/SignWrite

Classifying American Sign Language (ASL) video clips with a CNN

Primary LanguagePython

SignWrite: Transcribing Sign Language with the Power of Deep Learning

The Python 2.7 files provided here will build an InceptionV3-based CNN to classify videos of a person signing in American Sign Language (ASL). The initial version was trained to classify signs of the 26 letters of the alphabet, but can be built to account for the complete dictionary of ASL.

Requirements

keras == 2.0.2

numpy >= 1.12.1

pandas >= 0.19.2

tqdm >= 4.11.2

matplotlib >= 2.0.0

youtube-dl >= 2017.05.29

Getting the data to build the model.

This version is designed to be trained on the letters of the alphabet. You can get the data you need to build the model from ASL tutorials on YouTube. If you have youtube-dl installed, you can download the videos in 'mp4' format by, for example, entering the following in a terminal window:

youtube-dl 39kghfhXtF4 -o abc7.mp4

All of the video data files must be placed in a './data' folder in your working directory.

For a more accurate model, you will want to collect many videos for each sign in your dictionary. In the case of the first version of this program, I collected videos that contained signs for each of the 26 letters of the alphabet. This set was split into training and testing videos. In the first version, 13 videos per letter were used for training and 5 videos per letter were used for testing. Below are the percentages of instances that the model scored the correct sign in the top k ranked signs:

Top 1: 5.61% Top 3: 20.56% Top 10: 59.81%

Identifying start and end time for the signs in your dictionary.

Once you have gathered your data and placed it in the 'data' folder, you will then create a video_clip_times.csv file. This file will contain time information for your signs. That is, you will indicate the signs in your dictionary and when exactly they are shown in each of your video data.

For example, part of the video_clip_times.csv file will look like:

A, 20, 40, 16, ... A, 21, 42, 17, ... B, 27, 51, 18, ... B, 29, 56, 20, ... C, 35, 65, 20, ... C, 38, 67, 22, ...

This format indicates that the sign for the letter 'A' was in the time interval (in seconds) [20,21] in abc1.mp4, in the time interval [40,42] in abc2.mp4, in the time interval [16,17] in abc3.mp4, etc. The sign for the letter 'B' was in the time interval [27,29] in abc1.mp4, in the time interval [51,56] in abc2.mp4, in the time interval [18,20] in abc3.mp4, etc.

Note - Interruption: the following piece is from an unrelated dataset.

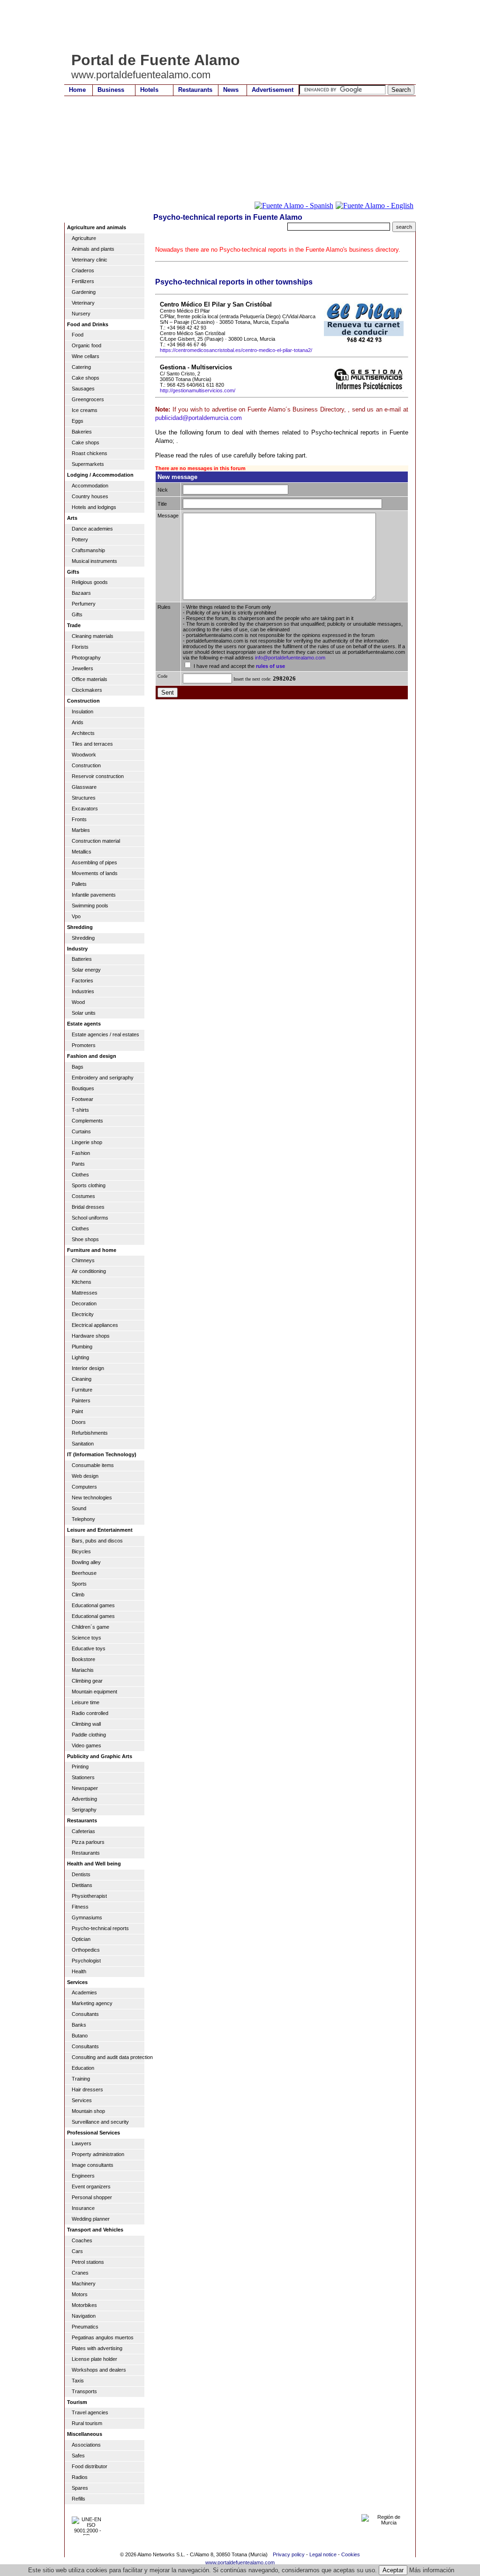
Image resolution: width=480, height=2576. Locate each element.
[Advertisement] (234, 26)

Sorting the video clips for each sign.

Now that the data has been collected and subclips identified, you then must extract the subclips and put them into the appropriate labelled folder in a train or test folder. This is done by running

clip_videos_and_sort.py

Extracting frames.

The next step is to extract jpgs of frames of all the subclips. This is done by running

extract_frame_jpgs.py

The data preparation is then complete.

Building the model.

The InceptionV3 based convolutional neural network to classify signs can now be built. This is done by running

train_model.py

You must be connected to the internet to start building your model because it loads initial weights for the model from

https://github.com/fchollet/deep-learning-models/releases/download/v0.5/inception_v3_weights_tf_dim_ordering_tf_kernels_notop.h5

TensorBoard

When building the model, log files are created for TensorBoard, a useful suite of visualization tools for understanding the training of the model. To access TensorBoard, run the following in a terminal window:

tensorboard --logdir=/THE_LOG_DIRECTORY

after replacing THE_LOG_DIRECTORY with the directory of the created log files.